Fire Emblem Warriors: Three Hopes received an aggregate score of 80/100 on Metacritic, indicating "generally favorable" reviews. While critics felt that Three Hopes improved upon its predecessor with good performance and increased depth and strategy that would appeal to fans of the Warriors games, they noted that it would fail to compel those who did not favor its signature hack and slash gameplay, and that gameplay could quickly get repetitive. Other critics noted the number of mechanics, which could be overwhelming, with many being continually introduced even relatively late into the game's story. Many critics felt as though the game improved greatly on the prior entries of the Warriors games, feeling as though it blended elements of Fire Emblems gameplay, such as the relationship building of Three Houses, with the Warriors series effectively. Reviewers in the Japanese magazine Famitsu found it fresh to see the Fire Emblem gameplay mesh with the Warriors games.

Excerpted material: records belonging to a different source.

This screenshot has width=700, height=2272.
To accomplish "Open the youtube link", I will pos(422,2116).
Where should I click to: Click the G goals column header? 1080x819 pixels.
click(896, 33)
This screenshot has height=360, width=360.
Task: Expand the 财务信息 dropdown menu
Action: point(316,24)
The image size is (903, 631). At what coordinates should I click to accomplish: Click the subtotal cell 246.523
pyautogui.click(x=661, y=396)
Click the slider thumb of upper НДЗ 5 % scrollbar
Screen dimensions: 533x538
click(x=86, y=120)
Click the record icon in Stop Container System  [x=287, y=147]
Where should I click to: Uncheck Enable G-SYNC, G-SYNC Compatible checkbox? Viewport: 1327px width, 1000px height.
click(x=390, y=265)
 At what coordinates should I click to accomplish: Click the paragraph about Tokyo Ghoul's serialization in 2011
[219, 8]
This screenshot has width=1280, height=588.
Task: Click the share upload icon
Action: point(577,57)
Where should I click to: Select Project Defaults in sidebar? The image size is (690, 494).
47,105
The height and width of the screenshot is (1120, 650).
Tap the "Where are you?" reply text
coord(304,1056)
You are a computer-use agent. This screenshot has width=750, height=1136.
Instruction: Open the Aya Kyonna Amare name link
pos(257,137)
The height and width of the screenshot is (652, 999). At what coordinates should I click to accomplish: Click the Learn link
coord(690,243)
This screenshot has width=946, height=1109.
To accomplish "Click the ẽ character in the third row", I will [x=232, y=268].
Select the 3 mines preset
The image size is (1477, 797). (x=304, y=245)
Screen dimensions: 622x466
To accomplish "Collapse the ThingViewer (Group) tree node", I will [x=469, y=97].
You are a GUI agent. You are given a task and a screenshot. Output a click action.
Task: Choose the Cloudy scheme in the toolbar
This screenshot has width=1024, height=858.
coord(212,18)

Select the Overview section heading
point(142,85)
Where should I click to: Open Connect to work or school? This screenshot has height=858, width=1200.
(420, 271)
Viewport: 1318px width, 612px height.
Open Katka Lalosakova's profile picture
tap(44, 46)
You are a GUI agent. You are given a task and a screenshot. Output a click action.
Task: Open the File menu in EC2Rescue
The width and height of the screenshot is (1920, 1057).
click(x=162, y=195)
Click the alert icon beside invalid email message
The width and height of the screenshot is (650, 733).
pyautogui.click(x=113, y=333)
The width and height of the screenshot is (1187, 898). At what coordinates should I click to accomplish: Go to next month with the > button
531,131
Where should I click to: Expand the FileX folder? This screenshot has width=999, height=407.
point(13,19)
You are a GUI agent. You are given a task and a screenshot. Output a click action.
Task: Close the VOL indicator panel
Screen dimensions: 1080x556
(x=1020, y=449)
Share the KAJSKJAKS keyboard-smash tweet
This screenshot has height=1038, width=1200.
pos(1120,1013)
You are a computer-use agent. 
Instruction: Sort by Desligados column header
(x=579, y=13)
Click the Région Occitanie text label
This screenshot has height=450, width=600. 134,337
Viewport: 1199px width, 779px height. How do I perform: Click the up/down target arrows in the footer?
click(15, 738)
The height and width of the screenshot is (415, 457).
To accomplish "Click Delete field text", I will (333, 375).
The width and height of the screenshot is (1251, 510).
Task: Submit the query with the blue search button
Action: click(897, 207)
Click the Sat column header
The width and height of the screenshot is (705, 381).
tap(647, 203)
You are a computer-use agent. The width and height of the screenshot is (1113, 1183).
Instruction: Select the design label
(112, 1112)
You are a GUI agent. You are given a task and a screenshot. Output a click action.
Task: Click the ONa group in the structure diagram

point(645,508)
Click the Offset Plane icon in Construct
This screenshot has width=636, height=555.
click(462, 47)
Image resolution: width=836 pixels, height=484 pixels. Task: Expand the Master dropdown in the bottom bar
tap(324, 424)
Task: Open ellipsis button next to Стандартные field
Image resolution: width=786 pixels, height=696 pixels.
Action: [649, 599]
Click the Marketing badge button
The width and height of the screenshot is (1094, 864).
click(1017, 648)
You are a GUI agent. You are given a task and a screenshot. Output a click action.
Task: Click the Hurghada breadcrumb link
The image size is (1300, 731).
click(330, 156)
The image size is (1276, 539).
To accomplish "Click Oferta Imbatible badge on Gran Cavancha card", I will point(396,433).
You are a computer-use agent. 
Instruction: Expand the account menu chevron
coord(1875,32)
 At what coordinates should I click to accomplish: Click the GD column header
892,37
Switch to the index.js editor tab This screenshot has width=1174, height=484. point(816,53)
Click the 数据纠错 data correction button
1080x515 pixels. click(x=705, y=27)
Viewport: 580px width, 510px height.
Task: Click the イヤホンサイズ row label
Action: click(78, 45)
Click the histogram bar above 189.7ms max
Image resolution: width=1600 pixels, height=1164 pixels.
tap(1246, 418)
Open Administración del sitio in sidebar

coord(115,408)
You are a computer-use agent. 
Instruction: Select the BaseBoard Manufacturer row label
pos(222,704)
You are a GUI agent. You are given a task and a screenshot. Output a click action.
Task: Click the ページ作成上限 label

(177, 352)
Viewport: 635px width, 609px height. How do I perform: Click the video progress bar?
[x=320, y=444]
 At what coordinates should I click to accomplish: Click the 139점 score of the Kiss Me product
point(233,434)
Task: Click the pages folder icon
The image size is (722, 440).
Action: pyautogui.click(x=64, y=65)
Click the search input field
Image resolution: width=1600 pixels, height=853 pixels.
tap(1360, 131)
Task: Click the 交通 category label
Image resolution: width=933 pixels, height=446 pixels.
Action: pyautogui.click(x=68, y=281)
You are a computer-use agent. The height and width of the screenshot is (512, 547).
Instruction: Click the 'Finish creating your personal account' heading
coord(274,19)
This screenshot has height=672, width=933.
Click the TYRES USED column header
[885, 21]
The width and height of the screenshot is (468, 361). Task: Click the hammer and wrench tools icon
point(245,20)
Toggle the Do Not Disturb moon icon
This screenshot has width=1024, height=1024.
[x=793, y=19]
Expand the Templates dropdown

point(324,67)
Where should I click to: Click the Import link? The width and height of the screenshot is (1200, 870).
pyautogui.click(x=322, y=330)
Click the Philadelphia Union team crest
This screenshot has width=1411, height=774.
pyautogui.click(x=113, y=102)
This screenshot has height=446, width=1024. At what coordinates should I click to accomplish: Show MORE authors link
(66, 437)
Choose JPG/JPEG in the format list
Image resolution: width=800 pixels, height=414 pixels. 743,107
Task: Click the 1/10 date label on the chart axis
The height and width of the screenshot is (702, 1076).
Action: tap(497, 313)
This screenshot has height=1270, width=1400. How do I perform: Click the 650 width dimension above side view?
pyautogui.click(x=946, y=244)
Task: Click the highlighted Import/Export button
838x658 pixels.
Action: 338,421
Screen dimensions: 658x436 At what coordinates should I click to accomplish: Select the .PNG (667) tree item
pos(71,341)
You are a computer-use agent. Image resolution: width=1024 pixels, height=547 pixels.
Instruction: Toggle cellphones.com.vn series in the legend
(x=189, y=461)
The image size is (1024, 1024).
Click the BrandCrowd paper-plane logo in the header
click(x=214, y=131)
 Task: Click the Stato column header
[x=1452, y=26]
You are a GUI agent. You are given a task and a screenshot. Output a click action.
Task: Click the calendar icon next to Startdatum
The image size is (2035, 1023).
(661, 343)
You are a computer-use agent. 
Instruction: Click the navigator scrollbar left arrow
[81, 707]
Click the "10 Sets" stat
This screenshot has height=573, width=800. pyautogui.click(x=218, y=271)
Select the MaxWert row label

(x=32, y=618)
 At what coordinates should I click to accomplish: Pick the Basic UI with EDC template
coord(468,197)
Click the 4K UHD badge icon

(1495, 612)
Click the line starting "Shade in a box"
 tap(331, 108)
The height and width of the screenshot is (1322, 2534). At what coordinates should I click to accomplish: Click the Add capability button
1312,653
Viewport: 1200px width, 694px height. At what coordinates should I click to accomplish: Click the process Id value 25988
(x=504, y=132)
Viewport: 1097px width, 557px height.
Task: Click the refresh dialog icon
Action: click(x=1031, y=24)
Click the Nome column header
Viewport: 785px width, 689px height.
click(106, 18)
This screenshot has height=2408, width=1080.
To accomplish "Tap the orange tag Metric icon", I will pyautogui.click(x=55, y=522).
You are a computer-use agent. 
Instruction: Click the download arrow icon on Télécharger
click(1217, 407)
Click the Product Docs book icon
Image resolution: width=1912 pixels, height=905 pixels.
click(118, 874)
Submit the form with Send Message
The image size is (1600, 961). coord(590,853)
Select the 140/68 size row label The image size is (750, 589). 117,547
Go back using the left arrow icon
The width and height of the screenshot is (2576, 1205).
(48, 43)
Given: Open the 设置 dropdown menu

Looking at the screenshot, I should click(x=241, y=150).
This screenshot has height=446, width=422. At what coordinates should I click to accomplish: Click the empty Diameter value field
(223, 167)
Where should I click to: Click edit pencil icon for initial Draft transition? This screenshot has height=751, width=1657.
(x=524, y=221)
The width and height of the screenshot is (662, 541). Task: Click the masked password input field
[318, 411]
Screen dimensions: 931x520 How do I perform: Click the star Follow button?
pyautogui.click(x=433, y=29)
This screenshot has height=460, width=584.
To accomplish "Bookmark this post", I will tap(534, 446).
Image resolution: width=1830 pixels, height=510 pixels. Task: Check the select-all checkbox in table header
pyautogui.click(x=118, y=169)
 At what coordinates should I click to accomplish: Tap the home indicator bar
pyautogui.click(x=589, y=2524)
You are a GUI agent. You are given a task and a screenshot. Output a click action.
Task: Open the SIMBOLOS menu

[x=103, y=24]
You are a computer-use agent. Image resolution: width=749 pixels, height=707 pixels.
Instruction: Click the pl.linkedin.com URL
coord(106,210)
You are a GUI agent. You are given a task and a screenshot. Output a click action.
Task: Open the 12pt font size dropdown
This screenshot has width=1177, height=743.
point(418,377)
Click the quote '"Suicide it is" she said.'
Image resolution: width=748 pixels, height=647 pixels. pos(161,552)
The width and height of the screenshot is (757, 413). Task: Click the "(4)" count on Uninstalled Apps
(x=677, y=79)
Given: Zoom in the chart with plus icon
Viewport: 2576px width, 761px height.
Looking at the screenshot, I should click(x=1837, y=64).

Chris Carter of Destructoid lauded the title's incorporation of tension and technical nuance seen in game mechanics such as the warp function, micro-narratives, and last-second enemy ambushes, though noted that the game did not go all the way in differentiating its gameplay from its predecessor. Wesley LeBlanc of Game Informer positively highlighted the game's strong narrative, additionally praising the usage of social gameplay taken from Three Houses, but took issue with the visuals, which he felt didn't "pop" and were largely similar throughout the game, and some subpar pacing in the game's story. RPGamers Alex Fuller felt that, though the game relied on the player having knowledge of Three Houses' events, resulting in a lack of explanation in-game as to the stakes of the conflict, the character interactions players could have at camp were a strong highlight of the game. Brian Mackenzie of RPGFan praised the social interaction system in the game, noting the strength in the game's characters, including Shez, despite some narrative inconsistencies that could occur as a result of unlocking conversations out of order. Chris Scullion of Video Games Chronicle highlighted the game's focus on its characters, stating that players of Three Houses would enjoy the game, though GamesRadar+s Hirun Cryer felt that the game was ineffective at expanding upon characters previously seen in Three Houses. Nintendo World Reports Melanie Zawodniak felt the game was a step up from previous Warriors titles, though noted that the game's story resolved in a largely unsatisfying manner, and that chapters required for viewing the "true ending" were easily missed.

Aggregate scores
| Aggregator | Score |
|---|---|
| Metacritic | 80/100 |
| OpenCritic | 82% recommend |

Review scores
| Publication | Score |
|---|---|
| Destructoid | 9/10 |
| Easy Allies | 8.0/10 |
| Eurogamer | Recommended |
| Famitsu | 9/10, 9/10, 9/10, 9/10 |
| Game Informer | 8/10 |
| GameSpot | 7/10 |
| GamesRadar+ | 3.5/5 |
| Hardcore Gamer | 4/5 |
| IGN | 8/10 |
| Nintendo Life | 9/10 |
| Nintendo World Report | 7.5/10 |
| RPGamer | 4/5 |
| RPGFan | 90/100 |
| Shacknews | 8/10 |
| TouchArcade | 4/5 |
| Video Games Chronicle | 4/5 |

=== Sales ===
Fire Emblem Warriors: Three Hopes sold 97,538 physical copies within its first week of release in Japan, making it the bestselling retail game of the week in the country. The game also topped the weekly sales chart upon release in South Korea, Taiwan, and the United Kingdom. Within two months of release, the game had shipped over 1 million units worldwide physically and digitally.